Linha de separação


20 de janeiro de 2018

Populismo

Brincar com o fogo


Quem não quer ser lobo não lhe veste a pele. O acumulado saber popular da expressão encontra prova na vivência que nos envolve. Deixemos-nos de rodeios. O que se assistiu em torno do financiamento dos Partidos é mais um afloramento de uma perturbante corrente com que se quer impregnar o País: o populismo, enquanto expressão mais vendável de uma dimensão de pensar e de agir antidemocrática que, não tendo coragem de se assumir com os objectivos que transporta, semeia os ingredientes para fazer germinar a desorientação e o desencanto, desvalorizar a acção política organizada ou difamar o próprio sistema partidário. Não se aflorarão neste texto raízes históricas do populismo e do originário pendor liberal de há quase século e meio. Enfrentemos-lo como hoje se assume.
Sejamos claros. A incomodidade que tal provoque vale bem pelo que carrega de prevenção. Tanto mais que, ao invés do que se diz e se vê, o País não está a salvo do populismo. Não há inocentes neste regar de pasto populista. Não são desculpáveis exercícios de dissimulação: os imprudentes que o reproduzem sem pensar; os que o animam e estimulam sabendo ao que andam; os que buscam nele o apoio aos seus projectos porque, pela razão dos seus propósitos, acolhimento não encontrariam – todos, têm o seu quinhão neste perigoso lodaçal à beira do qual se passeiam. Importa pouco como o fazem: se no exercício da actividade partidária; se pela produção de escritos ou crónicas; se a partir de estruturas que, vendendo “transparência”, são tão opacas quanto o que escondem sobre os reais objectivos que justificam a sua existência.
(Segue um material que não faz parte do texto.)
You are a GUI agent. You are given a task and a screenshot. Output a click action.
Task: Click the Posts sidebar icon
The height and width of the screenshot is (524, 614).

E sobretudo não vale a pena o esforço de disfarce. Não é por se vestir um pijama às riscas que se passa por zebra. 
Não se perca de vista o que o populismo transporta enquanto corrente política, os elementos de que se nutre ou os pressupostos que o norteiam. No populismo mora o que há de mais reprovável para quem se mova por valores e princípios. O seu sucesso é indissociável da exploração de sentimentos primários, do avivamento do preconceito de diversa natureza, do apelo ao irracional e à rejeição da reflexão própria. O populismo amalgama o espaço de cada um no rolo compressor da onda geral da opinião formatada, desincentiva o escrutínio dos factos, soterra na crista do que difunde o que a inteligência, se mobilizada, refutaria e recusaria. Lê-se Eça e o que denunciava sobre o que nos «arrasta para aquela fatalidade que quer que os pequenos espíritos vão irresistivelmente para tudo o que luz e para o que soa (...)» e aí encontramos os ingredientes em que se cozinha o populismo.